■ Exercise brief
Start your answer with the line containing "Instruction: Open 2020 LAN rating 0.91" and end it with the last line of the records below, retyping every line between exactly and adding nothing.

Stored items:
───

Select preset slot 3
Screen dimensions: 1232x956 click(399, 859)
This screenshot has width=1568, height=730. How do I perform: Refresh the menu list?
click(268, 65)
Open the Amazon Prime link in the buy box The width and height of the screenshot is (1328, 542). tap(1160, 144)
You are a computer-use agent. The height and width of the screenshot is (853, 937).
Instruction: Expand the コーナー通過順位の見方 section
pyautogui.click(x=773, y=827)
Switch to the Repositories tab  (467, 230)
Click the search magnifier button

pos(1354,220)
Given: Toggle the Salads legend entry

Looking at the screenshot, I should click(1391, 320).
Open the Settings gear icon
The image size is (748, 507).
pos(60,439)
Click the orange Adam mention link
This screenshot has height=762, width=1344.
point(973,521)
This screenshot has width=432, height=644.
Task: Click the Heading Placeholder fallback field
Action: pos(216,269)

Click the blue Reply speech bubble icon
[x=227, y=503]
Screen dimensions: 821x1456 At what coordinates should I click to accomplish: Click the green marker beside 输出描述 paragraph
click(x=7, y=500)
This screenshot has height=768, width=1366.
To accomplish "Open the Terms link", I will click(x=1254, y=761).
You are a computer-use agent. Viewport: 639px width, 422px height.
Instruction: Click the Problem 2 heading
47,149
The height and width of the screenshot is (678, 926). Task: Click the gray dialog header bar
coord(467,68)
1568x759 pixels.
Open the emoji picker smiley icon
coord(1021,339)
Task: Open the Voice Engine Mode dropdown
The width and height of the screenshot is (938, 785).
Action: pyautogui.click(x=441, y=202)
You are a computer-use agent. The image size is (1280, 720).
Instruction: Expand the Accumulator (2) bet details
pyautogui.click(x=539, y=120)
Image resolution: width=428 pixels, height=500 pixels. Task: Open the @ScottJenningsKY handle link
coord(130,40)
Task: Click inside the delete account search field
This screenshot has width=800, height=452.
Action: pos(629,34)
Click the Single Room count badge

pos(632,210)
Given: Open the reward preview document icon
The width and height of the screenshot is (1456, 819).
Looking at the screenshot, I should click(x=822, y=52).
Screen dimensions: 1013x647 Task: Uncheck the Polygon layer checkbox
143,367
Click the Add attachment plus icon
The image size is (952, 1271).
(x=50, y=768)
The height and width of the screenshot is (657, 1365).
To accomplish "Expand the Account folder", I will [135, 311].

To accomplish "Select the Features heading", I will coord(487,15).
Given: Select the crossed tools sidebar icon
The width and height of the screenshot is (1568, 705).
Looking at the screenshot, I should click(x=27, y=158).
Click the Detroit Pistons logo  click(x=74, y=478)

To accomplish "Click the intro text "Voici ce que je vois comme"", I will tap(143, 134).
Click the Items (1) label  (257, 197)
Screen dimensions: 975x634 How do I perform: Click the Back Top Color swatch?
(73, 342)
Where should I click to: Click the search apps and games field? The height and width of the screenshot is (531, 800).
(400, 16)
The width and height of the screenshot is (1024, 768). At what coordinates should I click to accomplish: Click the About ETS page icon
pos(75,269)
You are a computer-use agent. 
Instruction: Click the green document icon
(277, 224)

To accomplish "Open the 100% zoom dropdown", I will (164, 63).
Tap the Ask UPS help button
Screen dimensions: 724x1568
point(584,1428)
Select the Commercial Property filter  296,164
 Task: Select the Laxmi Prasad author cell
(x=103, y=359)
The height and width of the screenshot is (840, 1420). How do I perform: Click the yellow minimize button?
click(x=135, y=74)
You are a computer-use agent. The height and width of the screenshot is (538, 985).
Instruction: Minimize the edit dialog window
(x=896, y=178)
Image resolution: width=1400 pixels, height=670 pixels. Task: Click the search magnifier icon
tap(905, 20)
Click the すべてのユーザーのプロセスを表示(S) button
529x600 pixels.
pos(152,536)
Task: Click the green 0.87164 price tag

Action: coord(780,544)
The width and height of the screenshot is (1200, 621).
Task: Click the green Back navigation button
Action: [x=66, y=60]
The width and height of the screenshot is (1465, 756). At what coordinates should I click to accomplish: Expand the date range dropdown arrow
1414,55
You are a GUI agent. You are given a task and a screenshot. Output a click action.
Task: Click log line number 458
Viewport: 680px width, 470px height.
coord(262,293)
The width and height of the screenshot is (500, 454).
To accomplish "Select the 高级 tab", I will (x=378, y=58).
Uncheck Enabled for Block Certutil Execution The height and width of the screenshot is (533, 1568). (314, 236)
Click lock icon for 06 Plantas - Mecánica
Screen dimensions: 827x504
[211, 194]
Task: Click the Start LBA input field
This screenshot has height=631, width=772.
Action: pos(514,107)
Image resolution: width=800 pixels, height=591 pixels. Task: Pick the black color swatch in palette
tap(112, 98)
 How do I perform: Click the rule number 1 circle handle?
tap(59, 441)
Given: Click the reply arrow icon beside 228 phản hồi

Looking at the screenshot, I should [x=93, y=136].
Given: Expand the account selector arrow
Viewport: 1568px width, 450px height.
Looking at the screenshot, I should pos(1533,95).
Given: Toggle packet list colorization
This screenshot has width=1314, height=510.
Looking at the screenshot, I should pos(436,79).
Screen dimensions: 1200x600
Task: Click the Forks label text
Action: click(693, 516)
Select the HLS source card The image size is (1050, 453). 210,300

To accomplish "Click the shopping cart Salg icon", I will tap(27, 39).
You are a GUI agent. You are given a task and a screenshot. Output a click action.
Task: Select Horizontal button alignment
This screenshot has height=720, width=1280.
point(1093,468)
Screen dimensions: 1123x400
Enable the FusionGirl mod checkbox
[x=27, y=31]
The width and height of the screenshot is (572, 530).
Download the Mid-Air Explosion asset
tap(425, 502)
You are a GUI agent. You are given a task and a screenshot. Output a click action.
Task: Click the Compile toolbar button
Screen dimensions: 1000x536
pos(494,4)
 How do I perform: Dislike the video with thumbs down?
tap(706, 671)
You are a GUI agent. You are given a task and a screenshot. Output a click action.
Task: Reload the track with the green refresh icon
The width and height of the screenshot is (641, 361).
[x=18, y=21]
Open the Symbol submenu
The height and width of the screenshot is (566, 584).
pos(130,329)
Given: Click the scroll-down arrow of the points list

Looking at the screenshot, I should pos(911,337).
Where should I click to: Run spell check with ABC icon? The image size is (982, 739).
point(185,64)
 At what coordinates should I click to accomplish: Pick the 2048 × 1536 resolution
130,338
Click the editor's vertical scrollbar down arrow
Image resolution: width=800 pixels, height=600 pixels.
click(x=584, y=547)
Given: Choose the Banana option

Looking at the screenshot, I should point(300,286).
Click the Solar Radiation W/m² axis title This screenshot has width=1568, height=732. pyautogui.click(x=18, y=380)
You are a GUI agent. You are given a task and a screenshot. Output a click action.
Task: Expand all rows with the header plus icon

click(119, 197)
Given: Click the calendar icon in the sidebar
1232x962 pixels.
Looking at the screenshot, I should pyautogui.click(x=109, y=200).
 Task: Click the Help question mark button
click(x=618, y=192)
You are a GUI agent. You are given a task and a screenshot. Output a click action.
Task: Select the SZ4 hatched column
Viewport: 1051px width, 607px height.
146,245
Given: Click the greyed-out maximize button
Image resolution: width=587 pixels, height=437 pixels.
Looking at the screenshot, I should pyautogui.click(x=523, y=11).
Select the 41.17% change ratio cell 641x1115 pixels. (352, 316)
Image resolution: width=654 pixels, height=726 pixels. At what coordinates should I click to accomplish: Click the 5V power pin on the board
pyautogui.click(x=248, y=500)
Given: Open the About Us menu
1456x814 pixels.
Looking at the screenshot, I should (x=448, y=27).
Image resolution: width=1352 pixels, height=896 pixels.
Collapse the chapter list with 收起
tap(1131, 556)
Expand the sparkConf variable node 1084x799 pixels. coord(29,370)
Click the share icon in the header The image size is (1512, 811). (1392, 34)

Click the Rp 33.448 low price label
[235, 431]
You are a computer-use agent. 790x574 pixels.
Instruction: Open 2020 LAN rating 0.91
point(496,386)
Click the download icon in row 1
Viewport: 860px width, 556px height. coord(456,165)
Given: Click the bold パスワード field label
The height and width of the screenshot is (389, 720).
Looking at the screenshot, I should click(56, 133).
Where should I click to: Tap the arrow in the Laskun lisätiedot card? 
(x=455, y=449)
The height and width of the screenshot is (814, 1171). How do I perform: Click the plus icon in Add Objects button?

───

■ Response for this exercise
Instruction: Open 2020 LAN rating 0.91
point(496,386)
Click the download icon in row 1
Viewport: 860px width, 556px height. coord(456,165)
Given: Click the bold パスワード field label
The height and width of the screenshot is (389, 720).
Looking at the screenshot, I should click(56, 133).
Where should I click to: Tap the arrow in the Laskun lisätiedot card? 
(x=455, y=449)
The height and width of the screenshot is (814, 1171). How do I perform: Click the plus icon in Add Objects button?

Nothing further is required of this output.